Face à ces comportements sexistes, 4 joueuses sur 10 adoptent des stratégies d’évitement. Par peur de remarques désobligeantes, de moqueries ou d’insultes, 30 % des joueuses ont déjà refusé de participé à un chat vocal, 23 % ont déjà évité de jouer à un jeu en ligne. 16 % des joueuses ont même déjà caché leur genre aux personnes avec lesquelles elles jouent ou discutent en ligne (dont 4 % le font souvent). Ce chiffre est exacerbé chez les femmes adeptes de jeux de combat, puisque près d’une sur deux (46 %) admet avoir déjà caché son genre.

 

Une partie sur le jeu Valorant.

 

« Le harcèlement dans le jeu concerne tout le monde mais les femmes sont ciblées en priorité », explique Eva Martinello à Franceinfo:sport, une ancienne joueuse semi-professionnelle, devenue journaliste spécialiste de l’esport1. « Comme dans d’autres secteurs, il y a un plafond de verre pour les femmes dans ce milieu.

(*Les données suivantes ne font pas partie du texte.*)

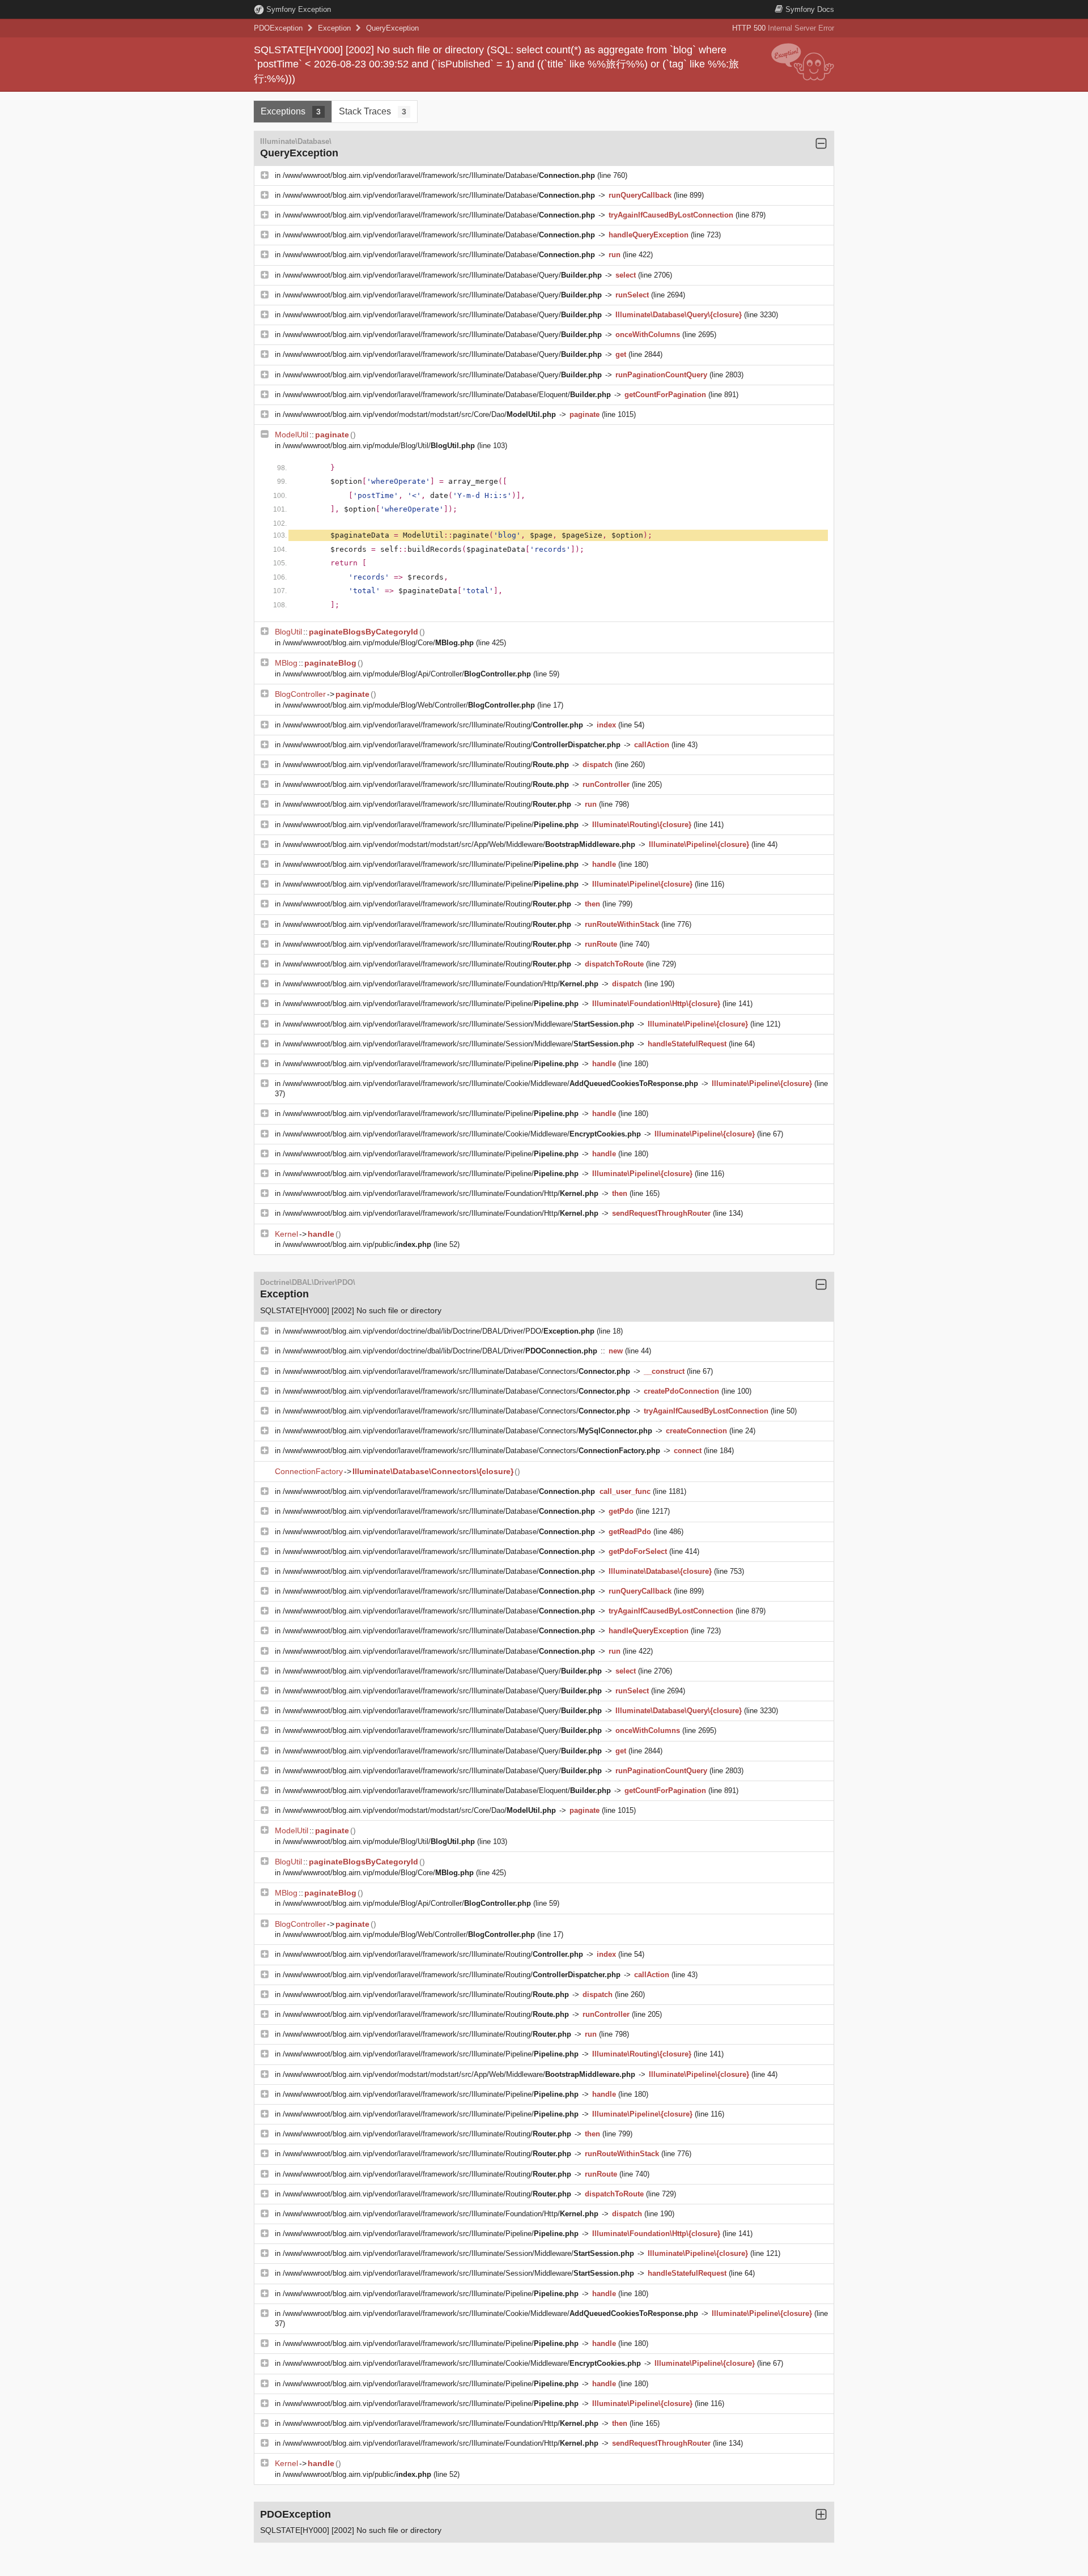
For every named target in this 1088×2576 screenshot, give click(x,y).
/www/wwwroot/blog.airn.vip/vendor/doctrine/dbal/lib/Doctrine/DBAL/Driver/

À compétences égales, on n’a pas les mêmes chances de réussir », confirme Pauline Puybareau, manager dans la section esport de Women in games, association qui promeut la mixité dans l’industrie des jeux vidéo.

 

Des sanctions insuffisantes

 

À l’arrivée des premières consoles de salon au sein des foyers au tournant des années 1970-1980, le marketing très genré ciblait les garçons. L’industrie du jeu vidéo a été conçue par et pour les hommes. « Historiquement, les personnages féminins n’ont été que des trophées pendant très longtemps, comme la princesse Peach dans Mario. Les personnages féminins jouables, comme Lara Croft, ont été des personnages hypersexualisés, avec une vision d’hommes et des proportions tout à fait exagérées », souligne le sociologue Nicolas Besombes.

Si les problèmes de harcèlement et de sexisme persistent, c’est notamment parce que les sanctions ne sont pas encore à la hauteur des actes. Considéré comme un délit, le cyberharcèlement est puni d’une amende et/ou d’une peine d’emprisonnement. La peine maximale encourue, si la victime a moins de 15 ans, est de 3 ans de prison et de 45 000 € d’amende. Toutefois, prouver ces comportements peut s’avérer complexe. Il n’est pas toujours facile d’identifier les propos sexistes ou relatifs à du harcèlement. Alors, de plus en plus de joueuses et streameuses effectuent des captures d’écran ou enregistrent les propos ou comportements auxquels elles doivent faire face avant de les rendre public sur les réseaux sociaux.

 


Cette enquête « Sexisme et rapports de genre » a été menée par l’IFOP pour le site spécialisé GamerTop.fr du 17 au 29 mars 2023, par questionnaire auto-administré auprès d’un échantillon de 5 009 personnes, représentatif de la population française âgée de 15 ans et plus. Parmi ces sondés, 4 018 sont des joueurs (actuels ou passés) de jeux vidéo, dont 3 251 joueurs actifs au cours des trois derniers mois.

Notes:

  1. L’esport, aussi orthographié e-sport ou eSport et parfois traduit par sport électronique ou jeu vidéo de compétition, désigne la pratique sur Internet ou en LAN party (« local area network party » ou « tournoi en réseau local ») d’un jeu vidéo seul ou en équipe, par le biais d’un ordinateur ou d’une console de jeux vidéo.